| Problem A |
According to the MSN Search column, who wrote BitKeeper?
| Problem B |
Pick up the MSN Search column after its last sentence and write the next paragraph or two.

-- Extract start --

As I tried to conjure up a last-minute "eat some weird herbs and read from the Open Source Haggadah Project Web site" event, I was also recovering from a morally bewildering trip I recently took to the Microsoft campus in Redmond, Wash. I was part of a select group invited to meet with the rather friendly and bouncy nerds who populate the MSN Search team. My goal? To offer feedback about civil liberties issues raised by the MSN Search services. Other invitees' goals? Sort of unclear. Mostly, I think they wanted to blog things.

There were a handful of Microsoft fanbloggers there, which was utterly bizarre - I'm not used to talking to geeks whose cute faces get frowny and confused when I mention FreeBSD and OpenOffice. As for the MSN Search team? I think most of them really wanted to know what non-Beast employees thought about their product's potential for evil and stupidity. There are a lot of cool people who work at Microsoft, which is both mysterious and frustrating for anyone who aspires to be an ideologue.

So what the hell is up with MSN Search? Well, the local search is "so bad it's good" hilarious - sort of the Web service equivalent of The Chronicles of Riddick. But I can't tell you much else, because I signed a nondisclosure agreement. Yes, it's true. The Beast of Redmond has sunk its legal tentacles into my brain and imprisoned some information in there that I cannot release. But I'll risk the legal peril to give you one hint about what's happening deep in the dark inner recesses of MSN, where the plot to make start.com into a brand is only just beginning. They want to crush Google's multicolored balls between the steel wings of MSN's floaty butterfly icon. Really, that's it.

My loss of ideological purity at the Beast came shortly after an ambiguous restoration of purity to the GNU-Linux community. BitKeeper has been purged. Here's the deal: For the past couple of years, Linux granddaddy Linus Torvalds and several key open-source developers have been using the proprietary software BitKeeper, a "versioning system" that allows multiple people to modify code at the same time, tracks their changes, and publishes the results. Basically, it's a group editing tool.

Anyway, the author of BitKeeper, Larry McVoy, offered his tool to Torvalds and pals at no cost, and they were happy to take it. Although there are open-source and free software tools like CVS and Codeville they could have used, they preferred McVoy's proprietary tool.

-- Extract end --
-- Dataset excerpts start --

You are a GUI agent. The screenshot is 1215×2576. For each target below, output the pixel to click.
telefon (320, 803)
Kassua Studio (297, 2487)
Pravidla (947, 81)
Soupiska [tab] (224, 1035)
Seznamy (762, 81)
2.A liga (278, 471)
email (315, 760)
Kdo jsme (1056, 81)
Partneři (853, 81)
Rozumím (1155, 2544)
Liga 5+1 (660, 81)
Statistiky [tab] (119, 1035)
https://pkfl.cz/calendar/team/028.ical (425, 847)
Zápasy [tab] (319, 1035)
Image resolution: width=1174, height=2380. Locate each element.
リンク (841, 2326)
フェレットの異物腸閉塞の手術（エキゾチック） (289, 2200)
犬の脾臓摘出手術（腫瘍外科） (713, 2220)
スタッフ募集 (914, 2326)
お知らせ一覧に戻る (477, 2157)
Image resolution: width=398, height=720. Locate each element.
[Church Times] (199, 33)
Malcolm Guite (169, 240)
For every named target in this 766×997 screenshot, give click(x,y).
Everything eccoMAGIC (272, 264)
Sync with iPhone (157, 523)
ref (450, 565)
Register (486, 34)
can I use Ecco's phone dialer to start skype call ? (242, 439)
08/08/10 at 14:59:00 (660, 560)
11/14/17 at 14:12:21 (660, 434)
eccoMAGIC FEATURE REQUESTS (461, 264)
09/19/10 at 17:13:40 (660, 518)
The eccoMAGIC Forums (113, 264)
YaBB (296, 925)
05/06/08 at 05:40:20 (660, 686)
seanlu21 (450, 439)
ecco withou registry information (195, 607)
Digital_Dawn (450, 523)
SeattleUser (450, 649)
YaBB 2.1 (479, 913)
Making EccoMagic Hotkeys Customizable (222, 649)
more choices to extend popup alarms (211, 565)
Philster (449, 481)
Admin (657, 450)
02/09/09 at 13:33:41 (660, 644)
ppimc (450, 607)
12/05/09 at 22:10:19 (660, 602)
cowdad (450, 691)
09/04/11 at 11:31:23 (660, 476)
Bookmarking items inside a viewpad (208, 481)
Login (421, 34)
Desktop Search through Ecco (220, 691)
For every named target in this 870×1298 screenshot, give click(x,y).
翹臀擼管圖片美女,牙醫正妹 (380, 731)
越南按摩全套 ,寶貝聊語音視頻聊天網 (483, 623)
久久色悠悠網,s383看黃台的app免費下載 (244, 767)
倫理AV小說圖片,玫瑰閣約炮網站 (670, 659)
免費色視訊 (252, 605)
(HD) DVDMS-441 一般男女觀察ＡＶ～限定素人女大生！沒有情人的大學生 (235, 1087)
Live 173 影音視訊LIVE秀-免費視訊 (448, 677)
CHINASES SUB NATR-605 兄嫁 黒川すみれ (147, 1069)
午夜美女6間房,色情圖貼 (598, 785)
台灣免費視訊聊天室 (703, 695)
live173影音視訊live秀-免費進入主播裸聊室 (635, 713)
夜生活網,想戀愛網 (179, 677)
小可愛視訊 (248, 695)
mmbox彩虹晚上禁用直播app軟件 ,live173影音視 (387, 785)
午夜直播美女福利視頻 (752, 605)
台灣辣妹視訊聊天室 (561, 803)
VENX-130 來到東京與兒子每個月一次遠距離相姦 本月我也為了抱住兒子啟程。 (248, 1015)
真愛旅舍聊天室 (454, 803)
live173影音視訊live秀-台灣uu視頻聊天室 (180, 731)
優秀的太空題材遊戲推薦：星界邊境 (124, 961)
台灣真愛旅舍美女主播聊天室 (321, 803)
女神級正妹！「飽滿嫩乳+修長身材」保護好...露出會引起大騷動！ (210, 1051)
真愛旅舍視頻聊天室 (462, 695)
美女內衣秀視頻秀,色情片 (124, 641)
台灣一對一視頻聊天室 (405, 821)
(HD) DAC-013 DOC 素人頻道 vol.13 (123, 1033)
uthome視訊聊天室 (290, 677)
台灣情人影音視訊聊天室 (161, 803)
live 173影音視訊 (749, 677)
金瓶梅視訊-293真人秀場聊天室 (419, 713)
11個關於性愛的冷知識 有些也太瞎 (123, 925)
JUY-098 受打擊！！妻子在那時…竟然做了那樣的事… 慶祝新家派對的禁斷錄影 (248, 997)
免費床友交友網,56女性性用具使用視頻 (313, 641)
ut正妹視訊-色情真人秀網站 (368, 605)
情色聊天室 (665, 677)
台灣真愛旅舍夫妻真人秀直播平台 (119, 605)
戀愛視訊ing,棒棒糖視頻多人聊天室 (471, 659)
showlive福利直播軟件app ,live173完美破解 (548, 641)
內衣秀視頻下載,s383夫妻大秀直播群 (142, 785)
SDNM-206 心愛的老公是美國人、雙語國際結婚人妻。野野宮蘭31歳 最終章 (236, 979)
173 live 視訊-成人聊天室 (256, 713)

-- Dataset excerpts end --

| Output A |
Larry McVoy

| Output B |
But of course the Linux community freaked out. How could their beloved leader betray the cause and use a nonfree software tool to build their free operating system? Flame wars erupted. Accusations were hurled. McVoy's mailbox filled with daily doses of vitriol. Eventually, he got annoyed and asked people to shut up or he wouldn't let them use BitKeeper for free anymore. So of course the purists screamed louder. And finally, a couple weeks ago, McVoy stomped off in disgust and took his proprietary tool with him. Poor Torvalds, who adored BitKeeper, is now scrambling to move all his code over to another versioning system that he likes less.

Rejoice! The software is pure again!

The whole thing makes me grumpy. Of course the free- and open source-software movements should show that it's possible to build kick-ass computer systems without recourse to any proprietary products whose code is hidden. Building unfree code is like signing an NDA - you agree to keep vital information secret so that profit can be made and power can be consolidated. And yet sometimes there's a proprietary thing that isn't evil. Sometimes you have to sign an NDA to get past the security gates and agitate for truth and justice.

Even if you don't believe in gods, sometimes you find yourself praying to one of them. In other words: fuck purity. Let's eat some gefilte fish.

Digg!

Annalee Newitz (sullied@techsploitation.com) is a surly media nerd who is excited that Danyel Fisher has figured out how to find helpful people and trolls on newsgroups by using a bubble chart.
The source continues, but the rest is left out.